ABLE LABORATORIES, INC. (Nasdaq NMS: ABRX, BSE: AAB), today announced financial results for the three months ended March 31, 2003. For the first quarter of 2003, the Company reported net sales of $15.0 million, a 61.2% increase from net sales of $9.3 million in the first quarter of 2002, primarily due to higher demand for the Company’s expanded product family. The Company also reported operating income of $2.0 million for the first quarter of 2003, a 16.4% increase from the first quarter of 2002 of $1.7 million. Research and development expenses (“R&D”) were $2.1 million for the first quarter of 2003, a 108.5% increase, compared with $1.0 million for the first quarter of 2002.
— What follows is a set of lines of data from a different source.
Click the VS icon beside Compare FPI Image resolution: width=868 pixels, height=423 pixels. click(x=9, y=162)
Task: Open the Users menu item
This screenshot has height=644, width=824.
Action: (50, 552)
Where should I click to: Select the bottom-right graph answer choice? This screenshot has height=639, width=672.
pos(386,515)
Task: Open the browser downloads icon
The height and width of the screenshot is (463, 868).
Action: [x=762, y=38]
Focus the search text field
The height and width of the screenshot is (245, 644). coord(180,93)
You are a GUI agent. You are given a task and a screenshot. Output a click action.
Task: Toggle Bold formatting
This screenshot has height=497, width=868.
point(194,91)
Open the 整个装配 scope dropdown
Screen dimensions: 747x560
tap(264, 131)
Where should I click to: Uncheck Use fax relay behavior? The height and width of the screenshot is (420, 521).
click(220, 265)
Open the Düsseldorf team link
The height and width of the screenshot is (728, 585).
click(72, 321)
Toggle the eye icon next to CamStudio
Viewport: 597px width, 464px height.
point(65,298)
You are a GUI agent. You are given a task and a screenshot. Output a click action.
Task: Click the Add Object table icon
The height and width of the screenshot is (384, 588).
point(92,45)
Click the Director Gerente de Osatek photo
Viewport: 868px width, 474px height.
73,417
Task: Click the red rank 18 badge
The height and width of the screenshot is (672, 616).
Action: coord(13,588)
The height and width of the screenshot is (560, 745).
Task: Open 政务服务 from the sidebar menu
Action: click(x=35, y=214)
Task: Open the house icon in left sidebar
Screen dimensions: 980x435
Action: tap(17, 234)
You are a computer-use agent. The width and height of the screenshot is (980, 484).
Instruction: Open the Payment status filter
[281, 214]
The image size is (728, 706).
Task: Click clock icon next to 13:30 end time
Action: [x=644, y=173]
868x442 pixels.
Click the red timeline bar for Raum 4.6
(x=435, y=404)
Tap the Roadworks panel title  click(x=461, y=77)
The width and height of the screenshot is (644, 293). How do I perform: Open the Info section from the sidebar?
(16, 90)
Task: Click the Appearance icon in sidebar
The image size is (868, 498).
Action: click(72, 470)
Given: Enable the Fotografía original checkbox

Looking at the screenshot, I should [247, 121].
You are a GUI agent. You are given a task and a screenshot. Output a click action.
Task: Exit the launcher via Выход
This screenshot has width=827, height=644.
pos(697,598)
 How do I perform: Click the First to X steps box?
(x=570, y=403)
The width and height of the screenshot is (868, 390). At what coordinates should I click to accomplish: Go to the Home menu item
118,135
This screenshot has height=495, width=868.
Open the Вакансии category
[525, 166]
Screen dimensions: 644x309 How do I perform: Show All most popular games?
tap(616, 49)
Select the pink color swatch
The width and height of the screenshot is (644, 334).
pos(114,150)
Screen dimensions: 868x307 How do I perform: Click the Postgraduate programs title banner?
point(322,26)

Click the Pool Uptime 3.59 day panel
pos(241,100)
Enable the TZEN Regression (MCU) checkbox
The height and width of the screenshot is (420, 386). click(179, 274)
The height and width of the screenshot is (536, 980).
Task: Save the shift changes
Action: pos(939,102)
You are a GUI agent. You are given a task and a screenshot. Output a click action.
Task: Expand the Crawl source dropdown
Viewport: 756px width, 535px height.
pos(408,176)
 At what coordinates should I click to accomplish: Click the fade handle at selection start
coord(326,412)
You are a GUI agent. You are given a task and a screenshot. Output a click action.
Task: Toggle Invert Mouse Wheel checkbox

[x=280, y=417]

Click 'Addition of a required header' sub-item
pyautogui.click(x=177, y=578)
Gross profit was $6.5 million for the quarter, an increase of 52.7%, versus $4.3 million for the first quarter of 2002.
* * *
R&D expenses increased substantially to $2.1 million from $1.0 million for the first quarter of 2002, or 108.5%. The increase results from additional research and coinciding bio-studies conducted to further develop the Company’s product pipeline…. The Company received 4 [ANDA] approvals during the first quarter of 2003 (and an additional 2 ANDA approvals in April 2003 …) and currently has 13 ANDAs pending approval by the [FDA] representing approximately $500 million in total market size. In addition, the Company has 23 projects currently under development addressing a total market of approximately $2.9 billion.
* * *
“We are pleased with Able’s progress during the first quarter of 2003 as we are investing in our future by building the Company’s R&D pipeline,” commented Jay Wadekar, President and Chief Executive Officer. “Our first quarter 2003 reduced gross margins resulted primarily from unabsorbed direct manufacturing costs incurred while the Company underwent expansion of its manufacturing capacity to support future anticipated growth. Our fundamentals and pipeline continue to be strong as we are awaiting approvals on several additional promising ANDAs.”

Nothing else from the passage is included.